*** Information Section Begins ***

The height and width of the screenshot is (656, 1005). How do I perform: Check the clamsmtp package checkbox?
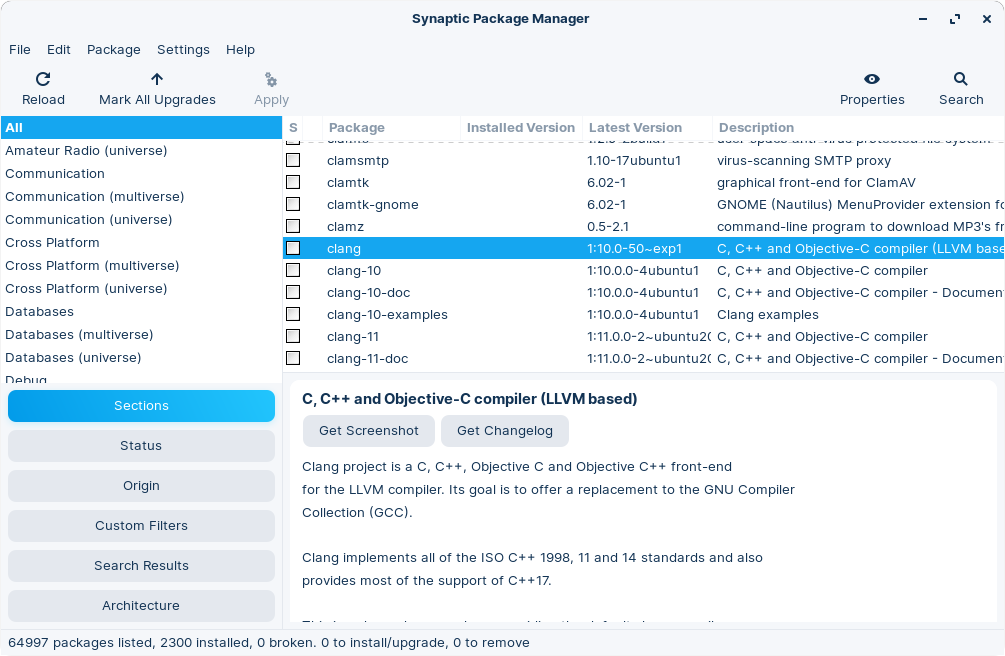[x=293, y=160]
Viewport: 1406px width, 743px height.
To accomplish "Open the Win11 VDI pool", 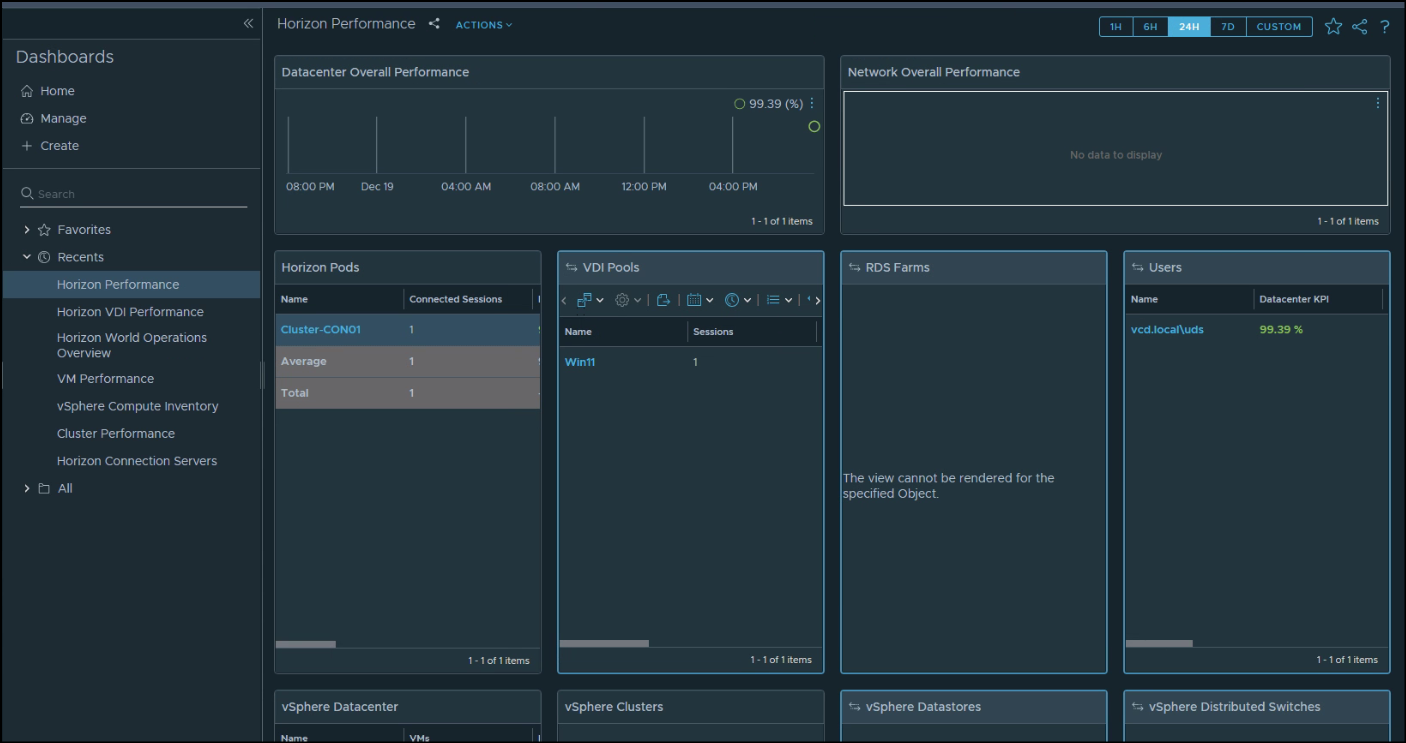I will 580,361.
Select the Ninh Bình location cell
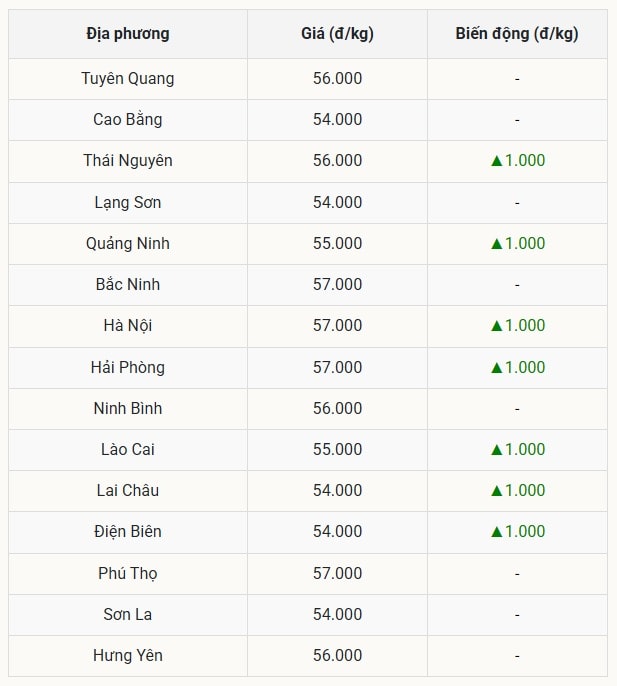617x686 pixels. (128, 409)
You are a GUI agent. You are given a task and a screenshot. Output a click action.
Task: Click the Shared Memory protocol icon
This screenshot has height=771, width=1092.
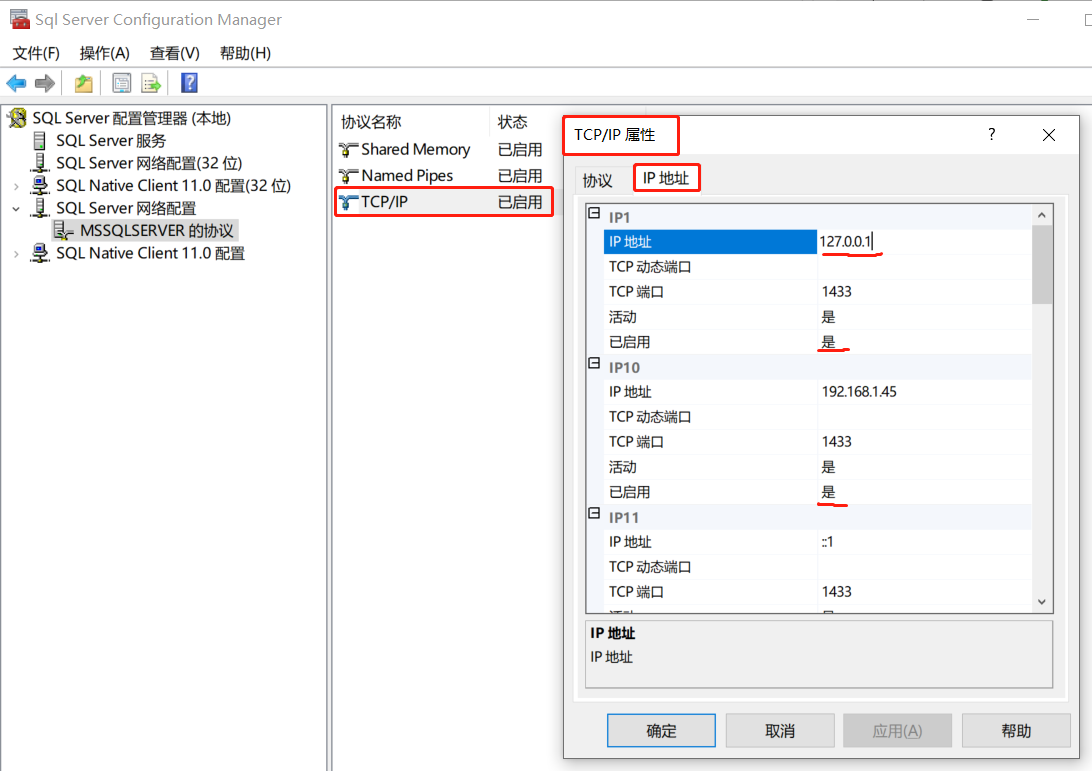point(347,149)
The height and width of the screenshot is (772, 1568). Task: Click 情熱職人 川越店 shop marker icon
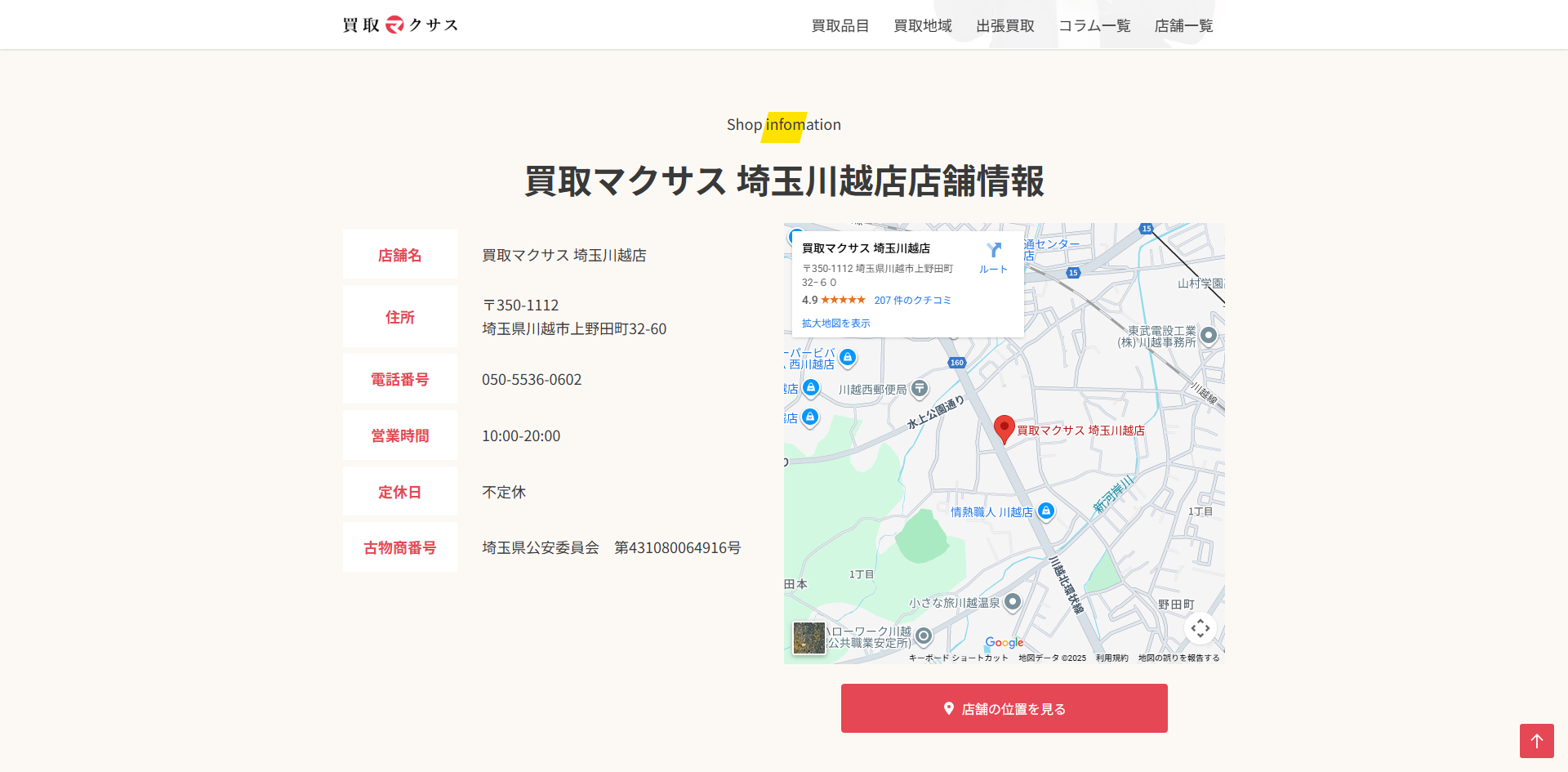[x=1046, y=511]
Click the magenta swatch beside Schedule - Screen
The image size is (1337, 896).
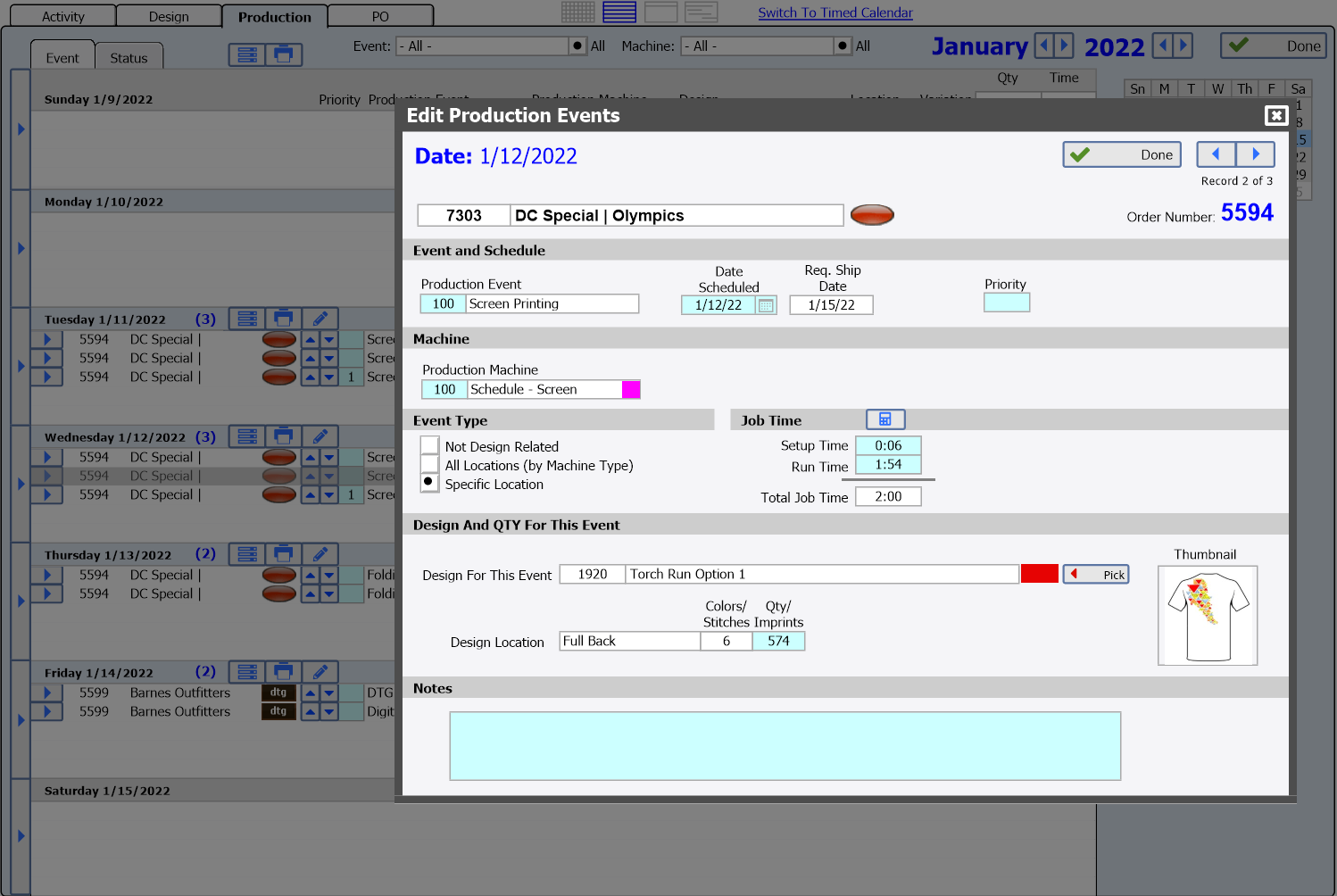632,389
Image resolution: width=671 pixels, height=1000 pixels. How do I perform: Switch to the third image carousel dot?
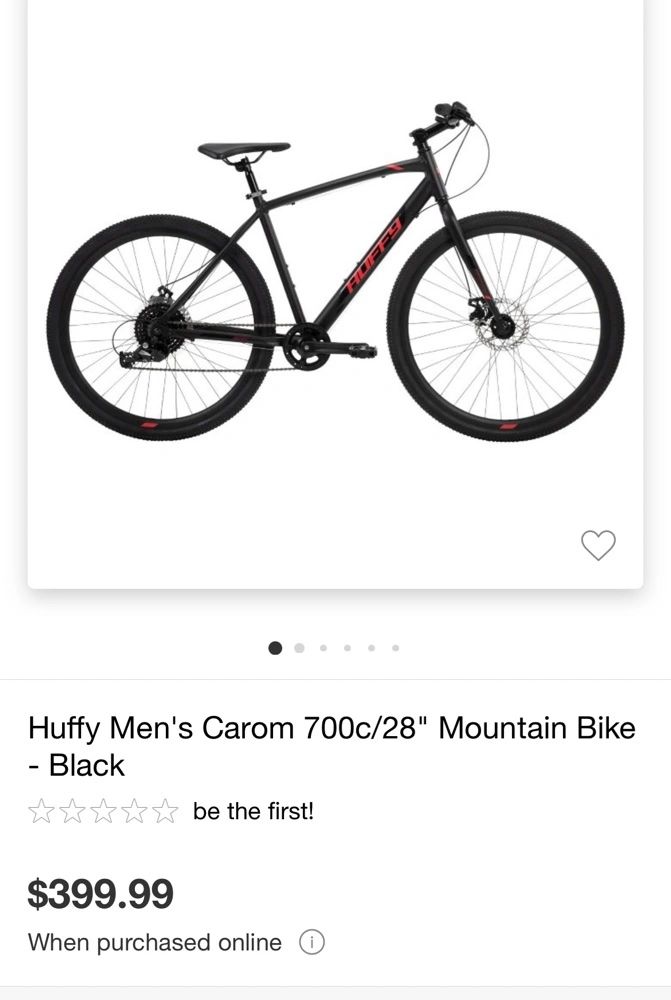323,648
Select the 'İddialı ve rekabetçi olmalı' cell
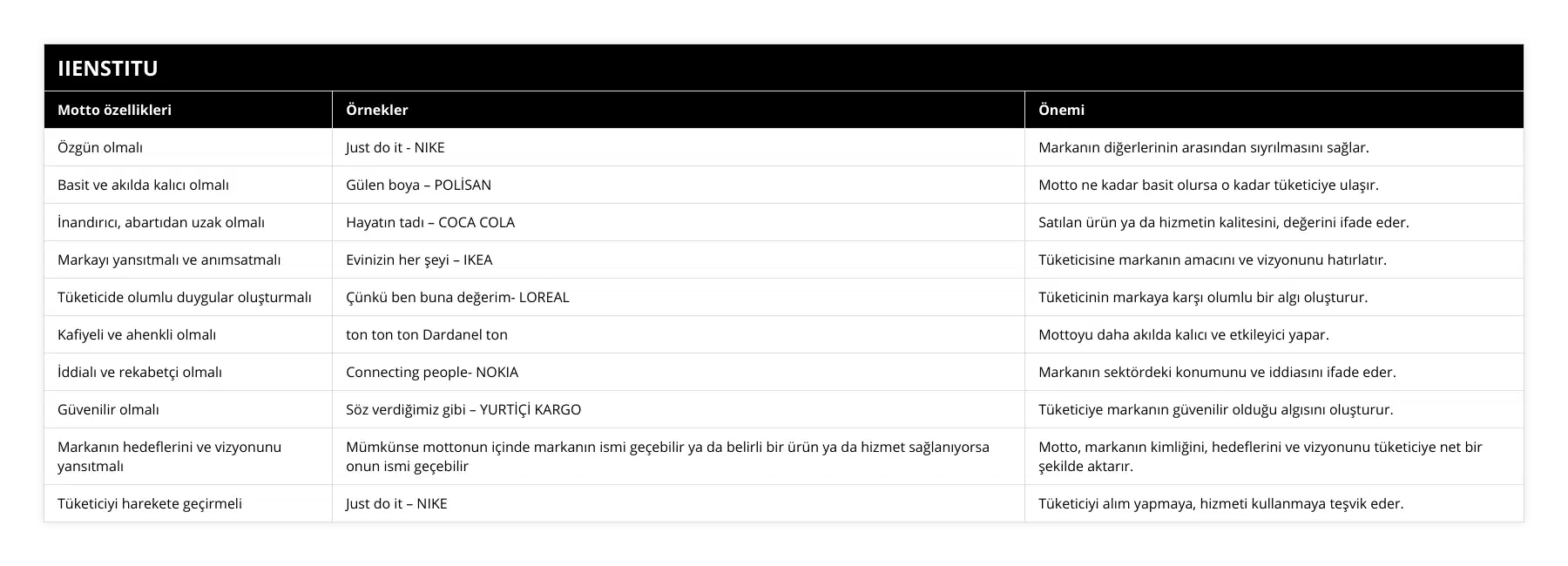Viewport: 1568px width, 566px height. (x=139, y=372)
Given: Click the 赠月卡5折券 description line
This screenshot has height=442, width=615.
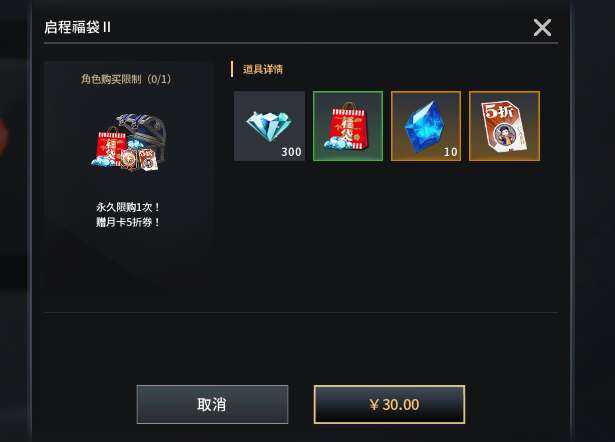Looking at the screenshot, I should 128,222.
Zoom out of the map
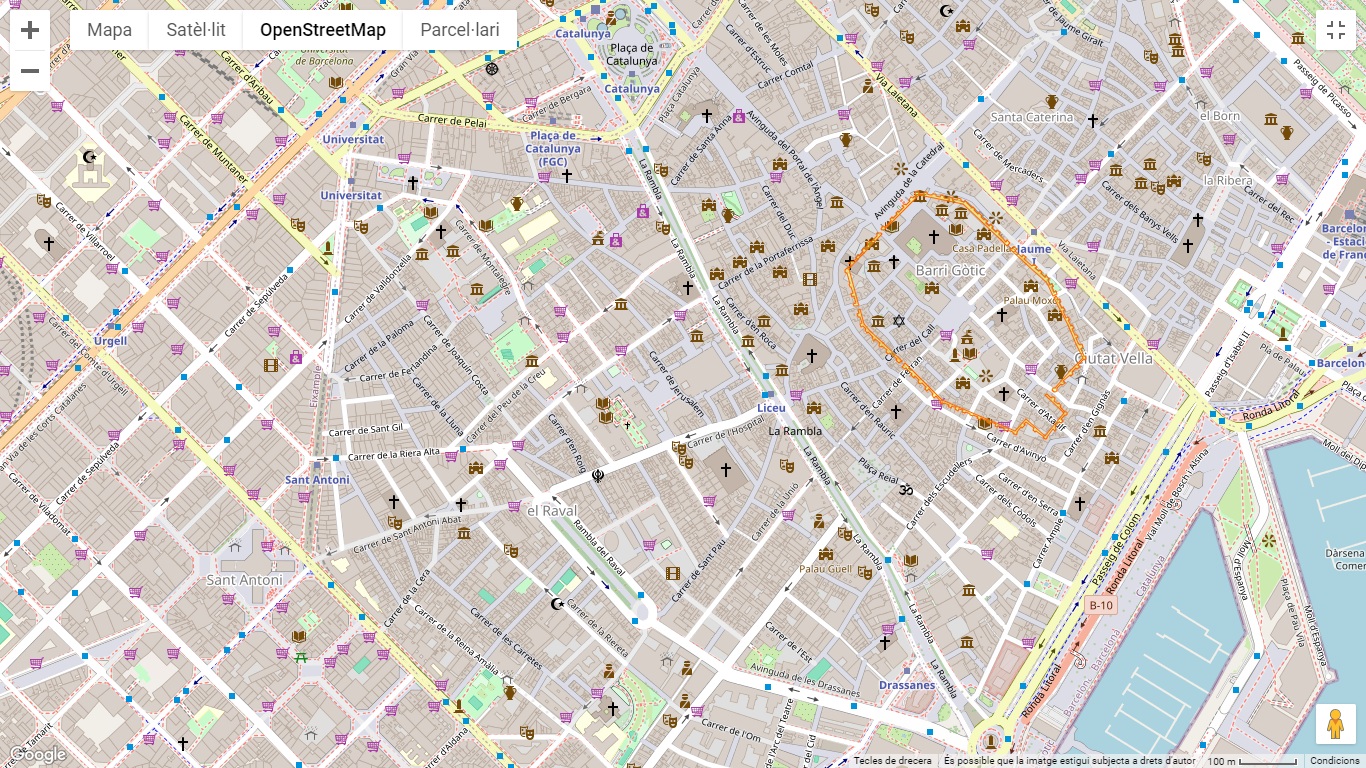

*** Information Section Ends ***

Exercise: What is needed is a verbatim copy of the lines running from the one with "The image size is (1337, 896)." through the last line of the listing above, excluding any pictures.

Result of this exercise:
The image size is (1337, 896).
632,389
Image resolution: width=671 pixels, height=1000 pixels. How do I perform: Switch to the third image carousel dot?
323,648
Select the 'İddialı ve rekabetçi olmalı' cell
Viewport: 1568px width, 566px height. (x=139, y=372)
Given: Click the 赠月卡5折券 description line
This screenshot has height=442, width=615.
Looking at the screenshot, I should 128,222.
Zoom out of the map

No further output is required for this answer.